===== Data in this exercise =====
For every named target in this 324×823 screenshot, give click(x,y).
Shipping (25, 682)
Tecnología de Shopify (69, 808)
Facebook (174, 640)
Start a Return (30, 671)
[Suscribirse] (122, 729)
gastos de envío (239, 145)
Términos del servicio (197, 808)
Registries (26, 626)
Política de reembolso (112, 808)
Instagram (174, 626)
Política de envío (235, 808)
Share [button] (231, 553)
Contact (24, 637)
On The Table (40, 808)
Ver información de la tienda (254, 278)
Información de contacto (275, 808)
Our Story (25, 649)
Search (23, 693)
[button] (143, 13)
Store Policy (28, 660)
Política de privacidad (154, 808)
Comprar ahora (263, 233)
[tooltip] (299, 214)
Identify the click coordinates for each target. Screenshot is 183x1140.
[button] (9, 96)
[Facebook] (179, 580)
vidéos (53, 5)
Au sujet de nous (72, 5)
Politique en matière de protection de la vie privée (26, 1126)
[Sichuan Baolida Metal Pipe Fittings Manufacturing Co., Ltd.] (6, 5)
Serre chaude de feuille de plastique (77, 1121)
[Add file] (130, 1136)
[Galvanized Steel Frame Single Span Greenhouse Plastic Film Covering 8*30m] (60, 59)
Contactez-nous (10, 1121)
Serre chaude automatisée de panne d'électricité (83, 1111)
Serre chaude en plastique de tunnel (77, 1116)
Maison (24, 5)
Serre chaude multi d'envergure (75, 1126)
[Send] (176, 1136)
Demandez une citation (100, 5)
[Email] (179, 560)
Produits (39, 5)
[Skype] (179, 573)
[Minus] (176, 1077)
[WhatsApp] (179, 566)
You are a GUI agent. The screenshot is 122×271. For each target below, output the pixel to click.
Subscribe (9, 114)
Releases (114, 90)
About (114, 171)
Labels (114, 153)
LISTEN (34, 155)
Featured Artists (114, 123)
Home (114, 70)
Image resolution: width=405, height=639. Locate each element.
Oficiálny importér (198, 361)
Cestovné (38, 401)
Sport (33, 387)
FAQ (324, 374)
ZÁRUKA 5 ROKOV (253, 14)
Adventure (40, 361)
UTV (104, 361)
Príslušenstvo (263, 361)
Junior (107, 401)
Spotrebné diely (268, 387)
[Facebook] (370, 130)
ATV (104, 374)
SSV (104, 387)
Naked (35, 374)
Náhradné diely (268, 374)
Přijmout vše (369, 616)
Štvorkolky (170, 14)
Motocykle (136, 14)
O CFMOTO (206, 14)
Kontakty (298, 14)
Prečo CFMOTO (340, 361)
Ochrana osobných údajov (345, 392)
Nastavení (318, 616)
=====
What needs to be done
Copy the stretch from the line containing "Cestovné (38, 401)" through the line containing "Štvorkolky (170, 14)", replacing "diely" with "súčiastky" and keeping everything else the same.

Expected answer
Cestovné (38, 401)
Sport (33, 387)
FAQ (324, 374)
ZÁRUKA 5 ROKOV (253, 14)
Adventure (40, 361)
UTV (104, 361)
Príslušenstvo (263, 361)
Junior (107, 401)
Spotrebné súčiastky (268, 387)
[Facebook] (370, 130)
ATV (104, 374)
SSV (104, 387)
Naked (35, 374)
Náhradné súčiastky (268, 374)
Přijmout vše (369, 616)
Štvorkolky (170, 14)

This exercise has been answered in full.